Valley Hospital Medical Center is a for-profit hospital owned by Universal Health Services and operated by Valley Health System. It is one of six hospitals within the Valley Health System in Las Vegas, Nevada. It is accredited by the Joint Commission and includes a certified Primary Stroke Center, an accredited Chest Pain Center and a certified Heart Failure Center.

==History==
The hospital, founded in 1972, established Southern Nevada's first air ambulance service, Flight for Life, which was owned by Metro Aviation, in 1980. On December 4, 2001, Valley Hospital ended its contract with Metro Aviation, shutting down the Flight for Life air ambulance service and retiring the helipad. Valley Hospital completed a new helipad next to the emergency department with a grassy area in 2007.

Valley's Emergency Critical Care Center increased the number of beds from 28 to 42 on March 11, 2004. This project was completed when 11 urgent care beds were added to the center in June.

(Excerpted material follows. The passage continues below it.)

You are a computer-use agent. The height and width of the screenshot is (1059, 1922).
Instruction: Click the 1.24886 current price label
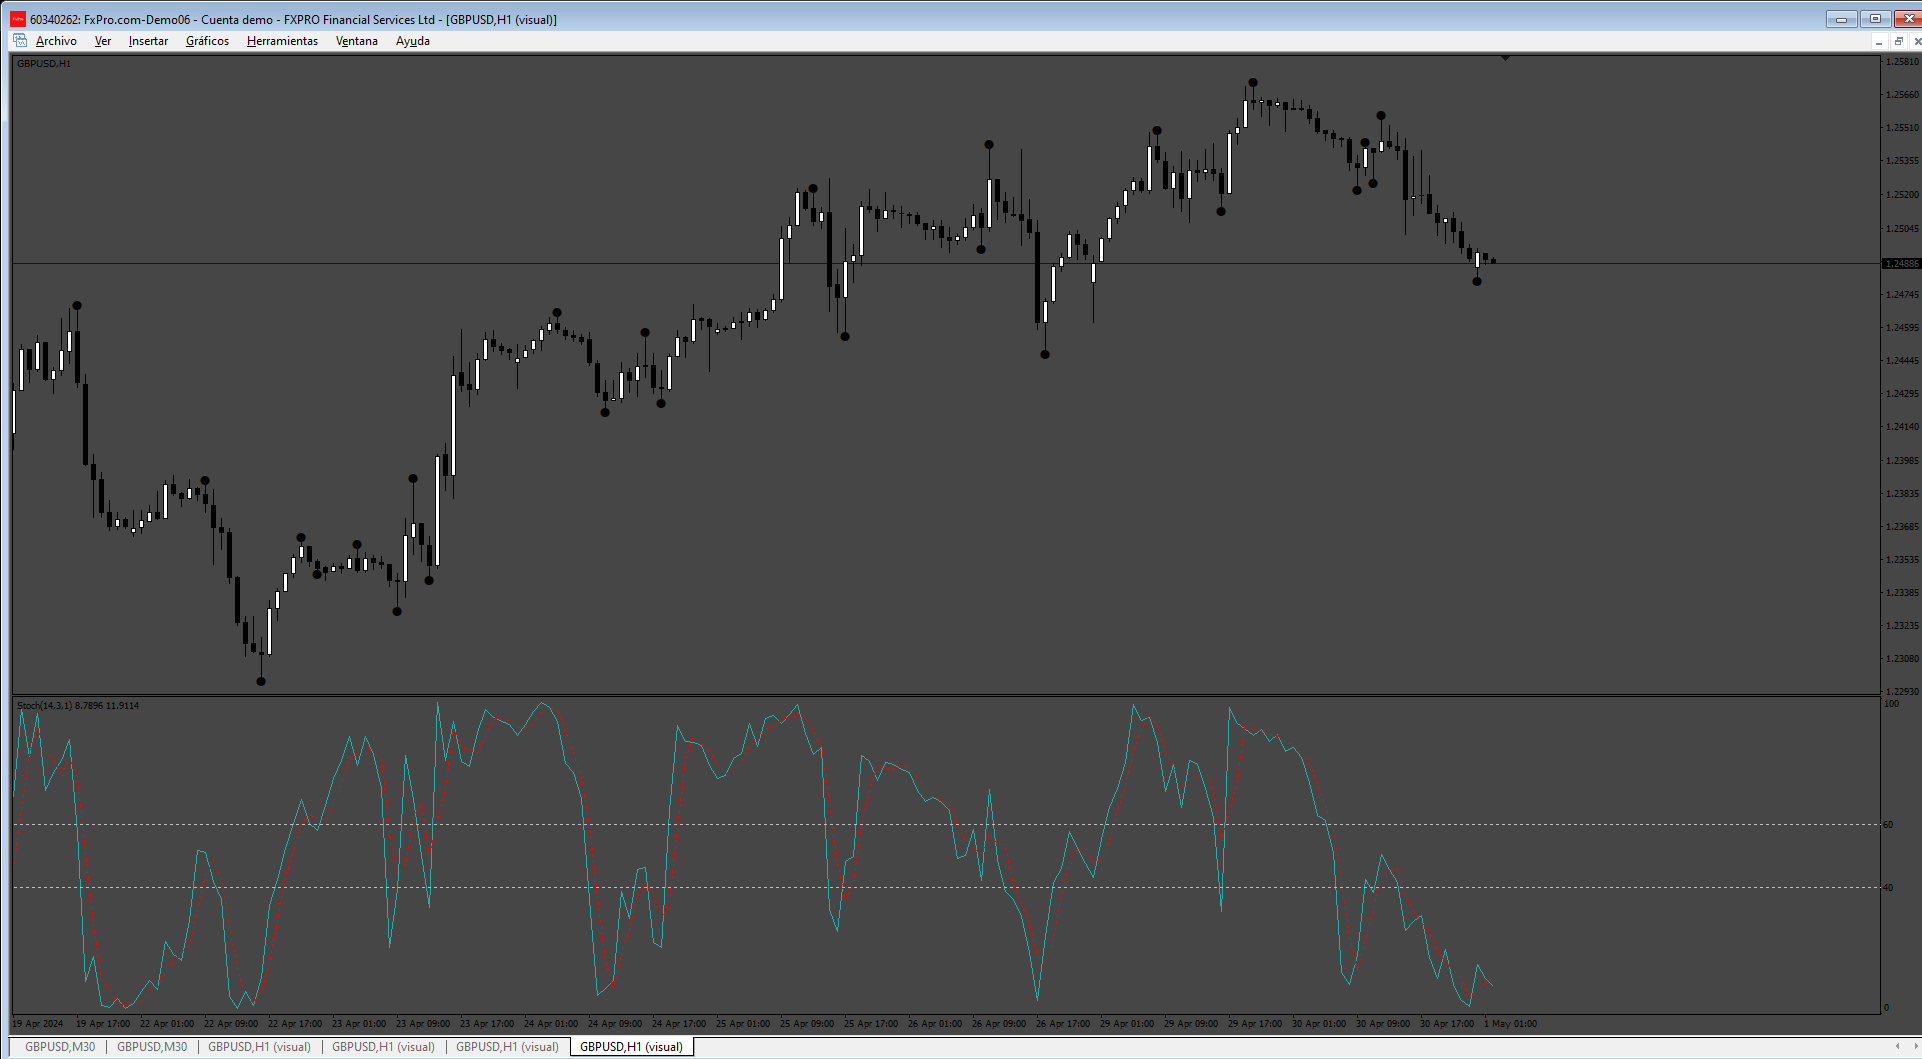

The hospital no longer has labor and delivery, NICU, nursery or gynecology units as of 2014. This area of the hospital was re-purposed to become a Behavioral Health Unit.

==Services==
- Chest Pain Center
- Behavior Health Unit
- Medical/Surgical floors (with telemetry)
- Critical Care
- Stroke Center
- Emergency Department
- Surgical and Endoscopic Care (and recovery unit)
- Acute Rehabilitation
- Diabetes Education and Counseling

===Advanced Cardiovascular Service===
- Open heart surgery
- Balloon angioplasty
- Cardiac catheterizations and stenting
- Peripheral vascular studies

===Neurological Services===
- Coiling for brain aneurysms
- Neurosurgery
- Stroke care

==Helipad==

From 1980 to 2001, the helipad was located on top of the hospital, adjacent to the lobby. After "Flight for Life" was sold to "Mercy Air Services" in 2001, the hospital created a landing zone just south of the emergency entrance in a dirt lot for Mercy Air's bigger helicopters. In 2007, the hospital refurbished an old parking lot into a grassy area, complete with a new helipad right in front of the emergency entrance.